Consider a woman who has just received a positive result from a mammogram and asks her doctor: Do I have breast cancer for sure, or what are the chances that I have the disease? In a 2007 continuing education course for gynecologists, Gigerenzer asked 160 of these practitioners to answer that question given the following information about women in the region:

  • The probability that a woman has breast cancer (prevalence) is 1 percent.
  • If a woman has breast cancer, the probability that she tests positive (sensitivity) is 90 percent.
  • If a woman does not have breast cancer, the probability that she nonetheless tests positive (false-positive rate) is 9 percent.

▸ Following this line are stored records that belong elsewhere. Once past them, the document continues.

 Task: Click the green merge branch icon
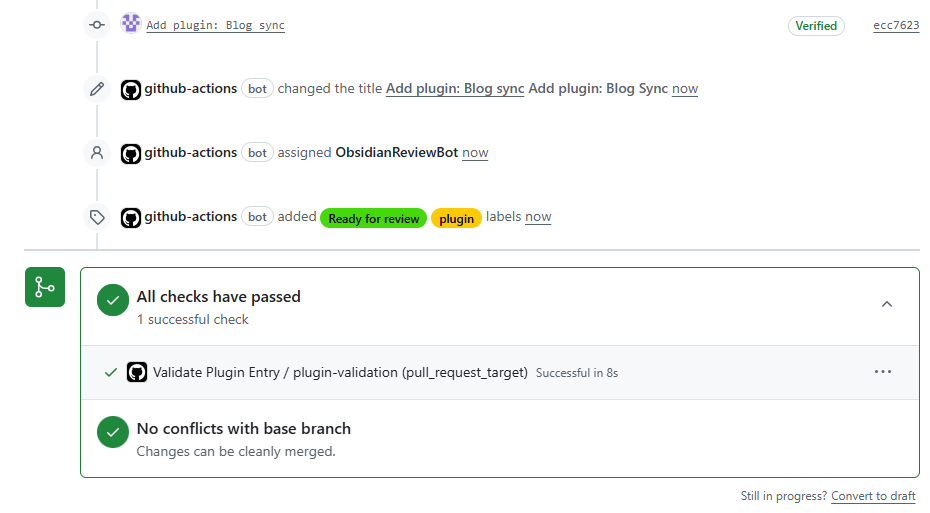tap(45, 287)
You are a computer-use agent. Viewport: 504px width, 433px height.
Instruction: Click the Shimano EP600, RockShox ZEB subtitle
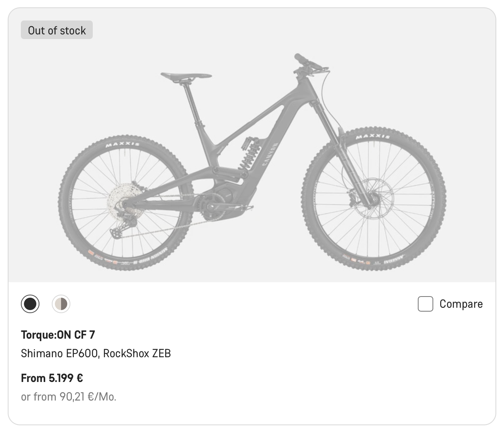(96, 353)
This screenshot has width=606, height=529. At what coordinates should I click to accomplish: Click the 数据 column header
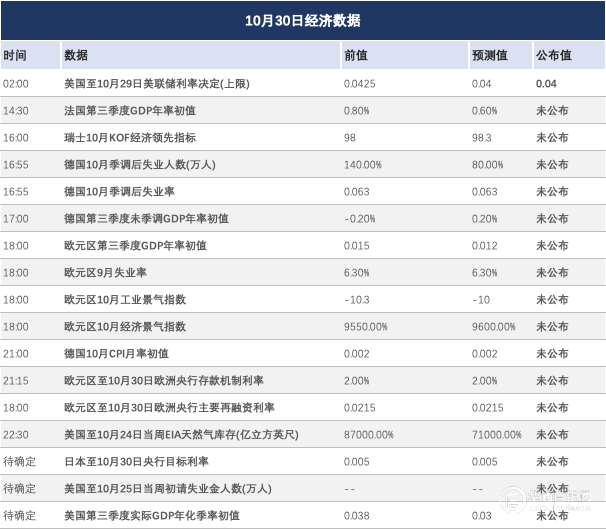(75, 56)
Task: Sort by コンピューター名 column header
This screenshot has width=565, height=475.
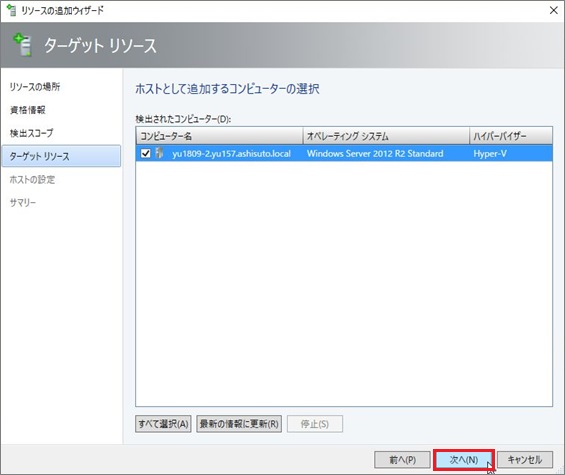Action: (x=219, y=136)
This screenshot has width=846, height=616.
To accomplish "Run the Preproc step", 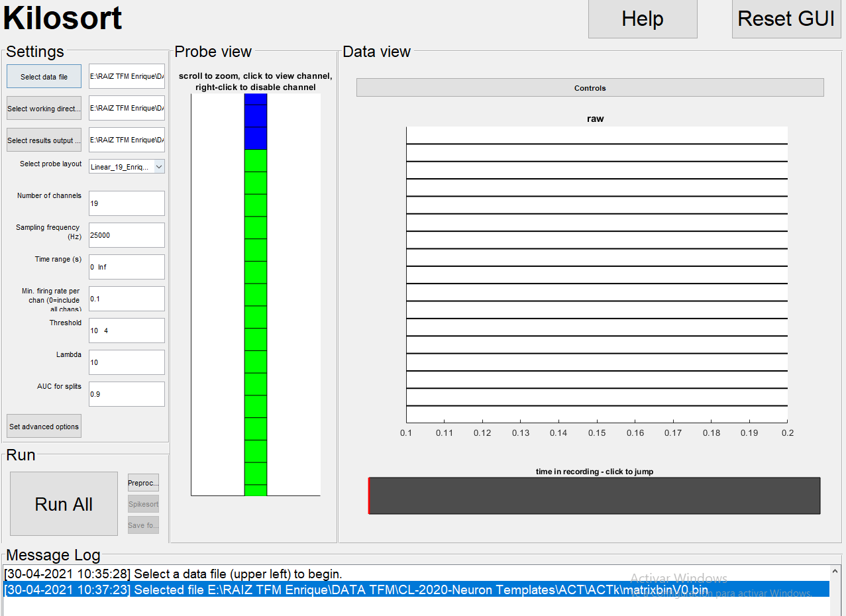I will [x=143, y=482].
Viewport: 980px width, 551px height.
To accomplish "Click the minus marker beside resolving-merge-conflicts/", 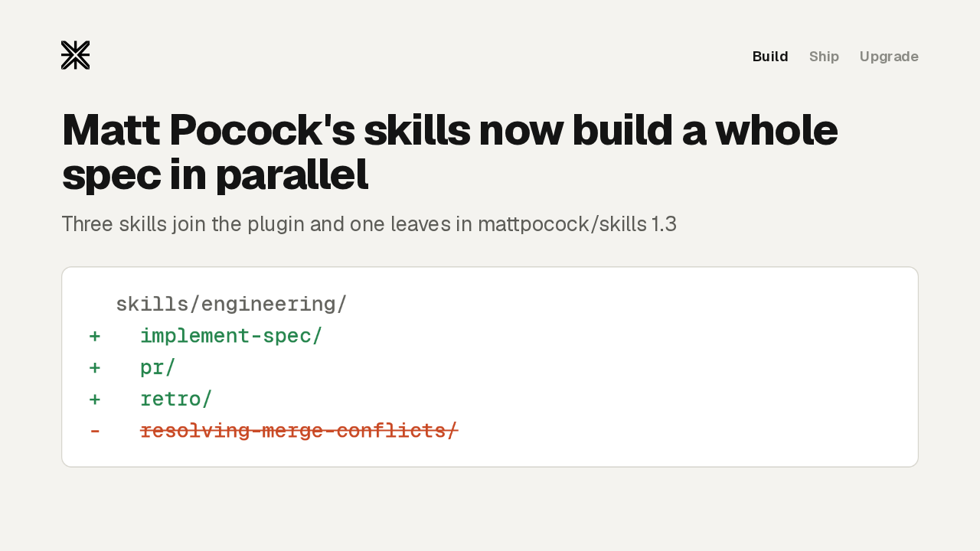I will tap(95, 431).
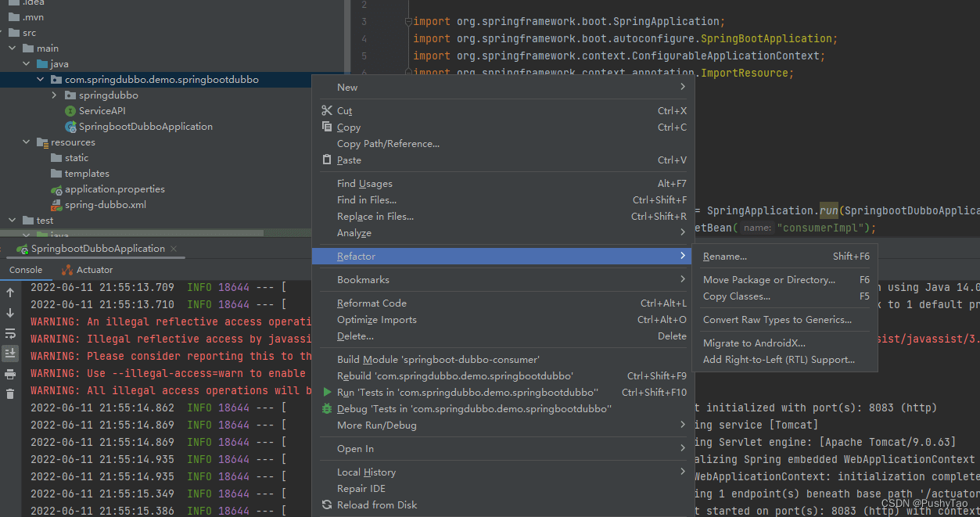This screenshot has height=517, width=980.
Task: Click the ServiceAPI interface icon in tree
Action: [x=70, y=111]
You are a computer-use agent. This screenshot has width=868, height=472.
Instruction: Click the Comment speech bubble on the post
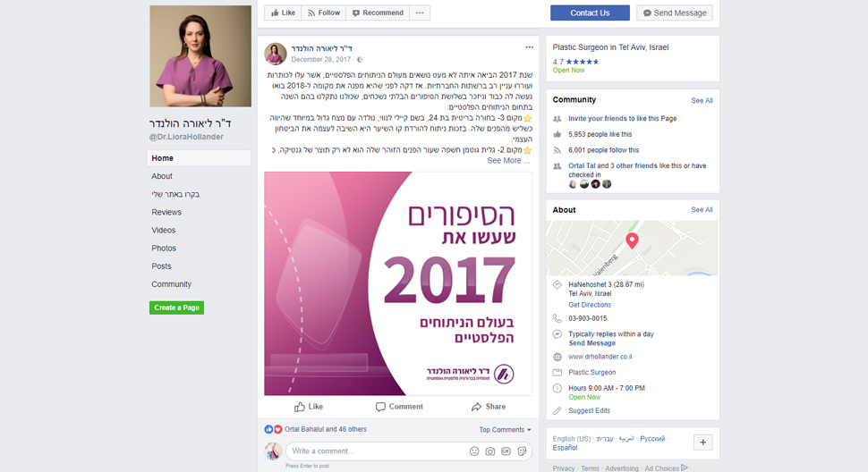(380, 407)
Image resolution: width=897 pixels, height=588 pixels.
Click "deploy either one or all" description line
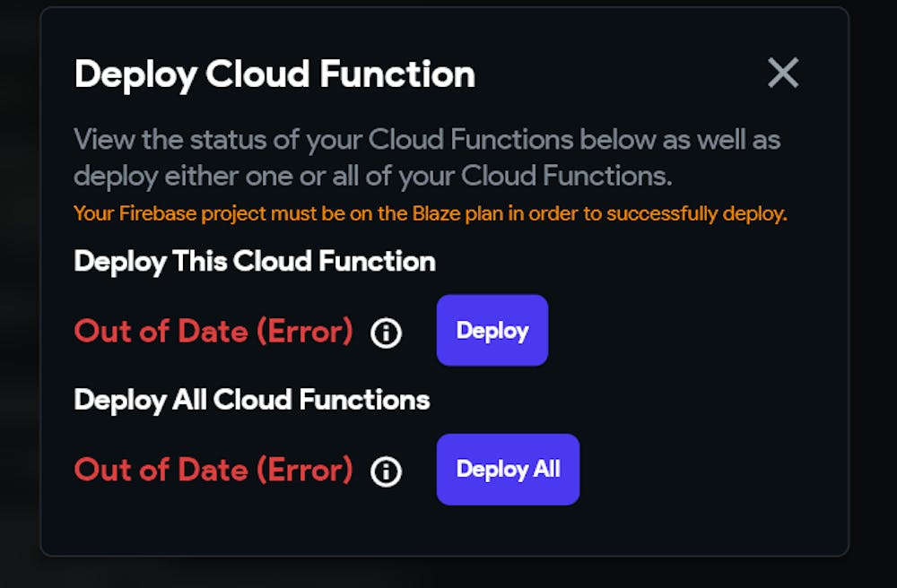click(x=372, y=177)
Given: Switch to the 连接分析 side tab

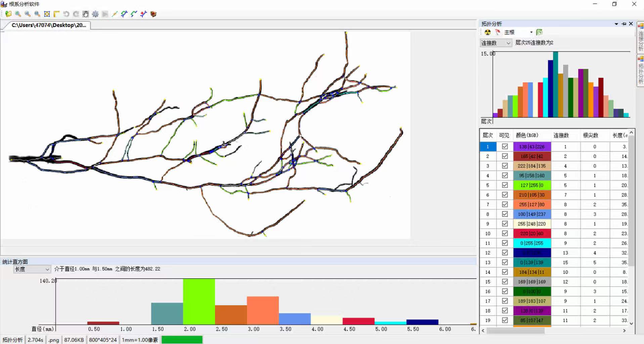Looking at the screenshot, I should [640, 38].
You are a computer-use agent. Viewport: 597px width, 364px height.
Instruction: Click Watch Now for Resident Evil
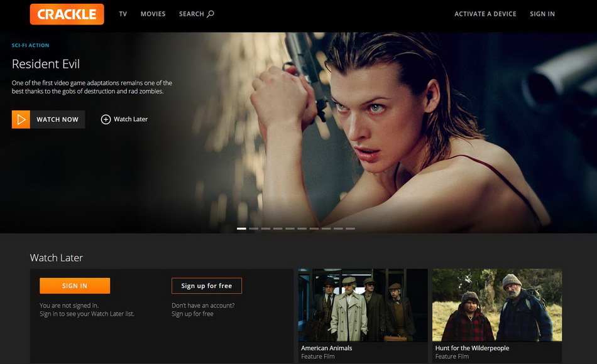tap(48, 119)
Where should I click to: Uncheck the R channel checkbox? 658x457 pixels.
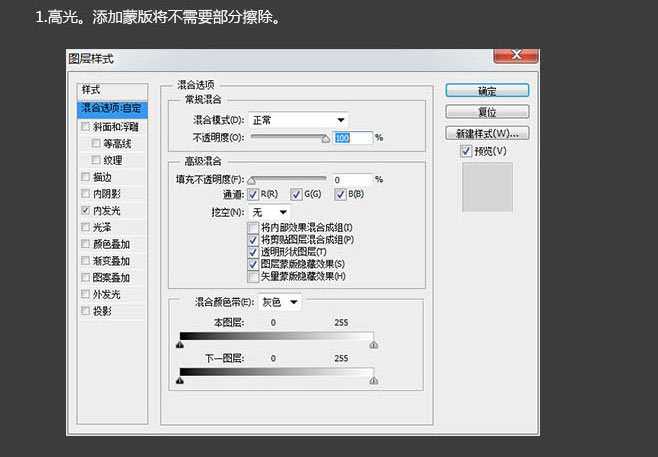[x=253, y=194]
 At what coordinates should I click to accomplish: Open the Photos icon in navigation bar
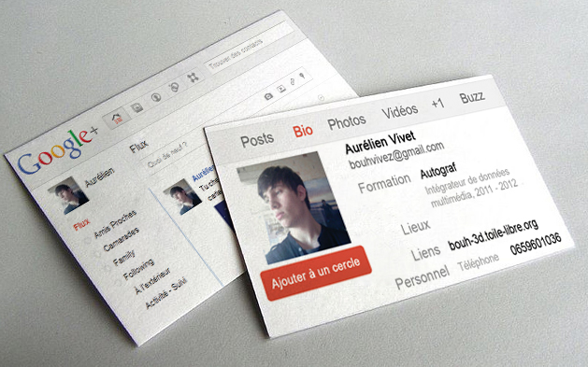pos(137,108)
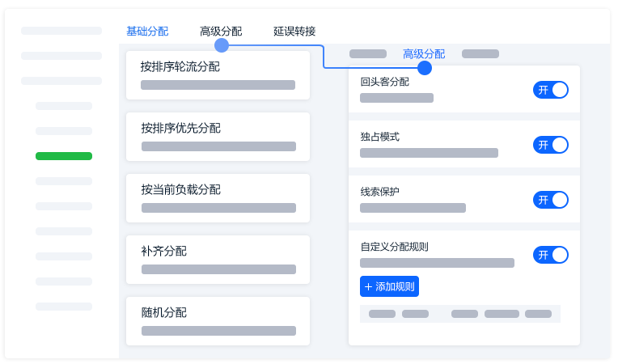The image size is (618, 364).
Task: Switch to the 基础分配 tab
Action: coord(147,31)
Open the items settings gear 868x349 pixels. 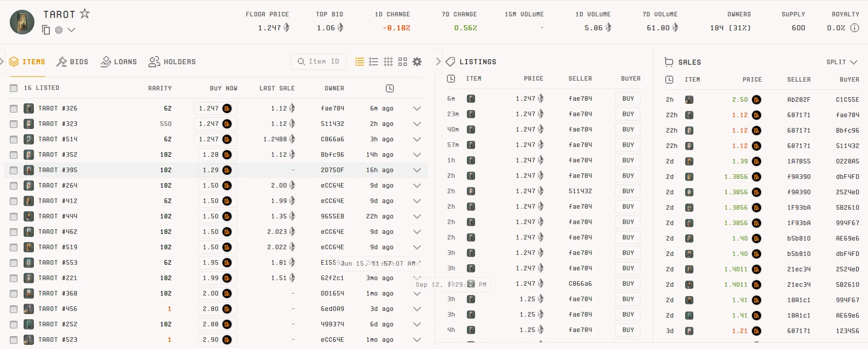[x=417, y=62]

What is the best answer to the patient’s query?

  1. The probability that she has breast cancer is about 81 percent.
  2. Out of 10 women with a positive mammogram, about nine have breast cancer.
  3. Out of 10 women with a positive mammogram, about one has breast cancer.
  4. The probability that she has breast cancer is about 1 percent.

Before you read on, take a brief moment to think about it, but also note your gut feeling. Done? Let’s continue:

Gynecologists could derive the answer from the statistics above, or they could simply recall what they should have known anyhow. In either case, the best answer is C; only about one out of every 10 women who test positive in screening actually has breast cancer. The other nine are falsely alarmed. Prior to training, most (60 percent) of the gynecologists answered 90 percent or 81 percent, thus grossly overestimating the probability of cancer. Only 21 percent of physicians picked the best answer—one out of 10.

Doctors would more easily be able to derive the correct probabilities if the statistics surrounding the test were presented as natural frequencies. For example:

  • Ten out of every 1,000 women have breast ­cancer.
  • Of these 10 women with breast cancer, nine test positive.
  • Of the 990 women without cancer, about 89 nonetheless test positive.

Thus, 98 women test positive, but only nine of those actually have the disease. After learning to translate conditional probabilities into natural frequencies, 87 percent of the gynecologists understood that one in 10 is the best answer.

I’m happy to say that I did get it right on the first try, but I strongly agree witht the authors’ opinion that it is not intuitive when the statistics are cited as probabilities rather than natural frequencies. The reason I got it right is because I’ve done a bit of math and a wee bit of stats, I enjoy reading some blogs that talk about medical statistics, I know some of the not-quite-obvious ground rules of probabilities; I know what Type I and Type II errors are (even if I occasionally mix them up)…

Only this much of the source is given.